Methods: 86 children were retrospectively included from an established database of children with IBD, and cross-referenced with Picture Archiving and Communication (PACs) imaging database. Only patients that had endoscopy and sonography within 60 days were included for comparison. Ultrasound parameters included: bowel wall thickness, mesenteric fat, hyperemia and lymphadenopathy. The weighted kappa statistic was calculated to assess agreement between sonographic and endoscopic findings. Using a proportional odds model and ordinal logistic regression, 4 statistically significant (p<0.05) parameters predicting disease activity were identified in the retrospective cohort and used to generate a grey-scale ultrasound (US) score that was then compared to gold standard endoscopy. Variables with significance were weighted to classify individuals into different severity classes (normal, mild, moderate and severe). Receiver operating characteristic curves (ROC) were plotted to demonstrate the discriminative and predictive capacity of the score.

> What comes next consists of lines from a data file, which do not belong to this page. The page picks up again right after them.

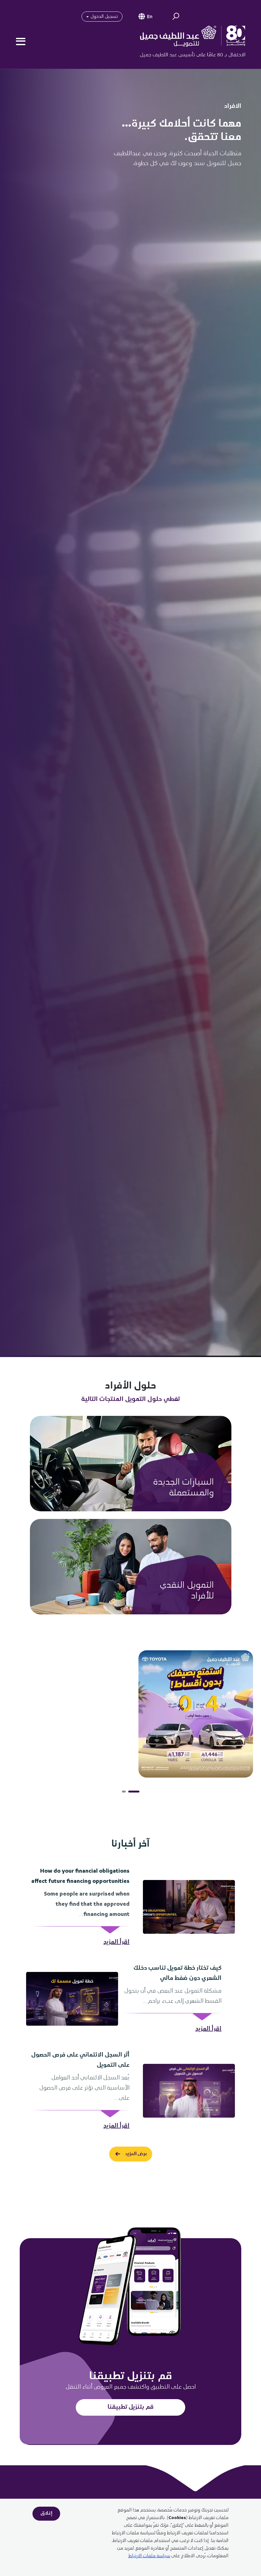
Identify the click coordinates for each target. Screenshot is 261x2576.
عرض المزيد (136, 2154)
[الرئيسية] (187, 41)
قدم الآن (200, 1492)
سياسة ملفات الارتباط (149, 2556)
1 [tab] (137, 1792)
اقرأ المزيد (116, 1942)
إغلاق (46, 2513)
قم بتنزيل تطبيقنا (131, 2407)
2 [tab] (127, 1792)
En (149, 17)
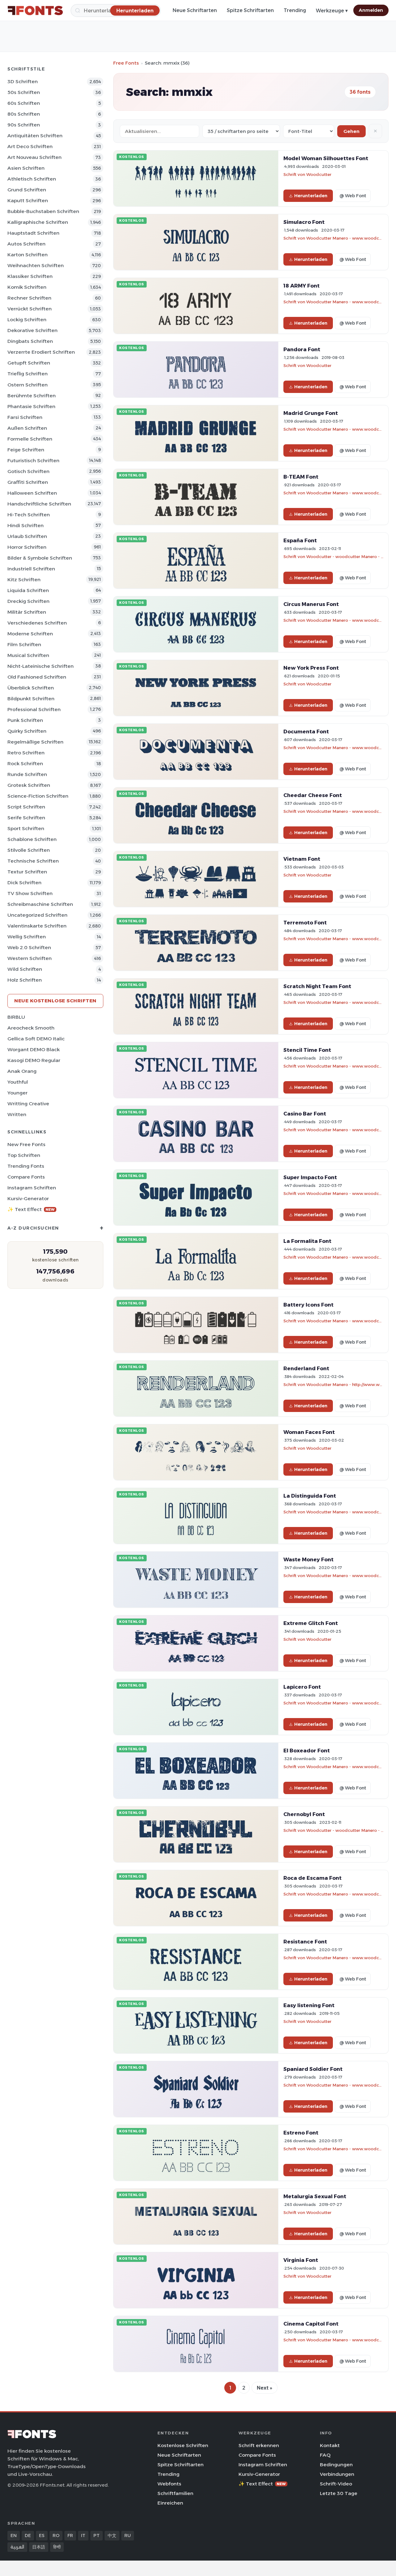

Results: There was moderate agreement in disease severity between sonographic and endoscopic findings for all disease locations, including: ileocolonic, colonic and sigmoid disease (weight kappa=0.59) and substantial agreement in disease severity between imaging modalities for ileocolonic disease (weight kappa=0.72). Significant clinical predictors of pediatric IBD disease severity were bowel wall thickness and hyperemia (p<0.05). The AUC was 86.3% for normal vs mild and active disease and 76.8% for normal and mild vs active disease, indicating a good performance of the developed severity score. An ultrasound score of >=7 provided the best result in terms of combined sensitivity (74.32%) and specificity (100%) with regard to accurately predicting disease severity.

Conclusion: Bowel wall thickness and hyperemia are the transabominal ultrasound parameters that best predict disease severity in children with IBD. These parameters can be combined into an accurate simple predictive score, effective in the detection of inflammatory activity in children with IBD.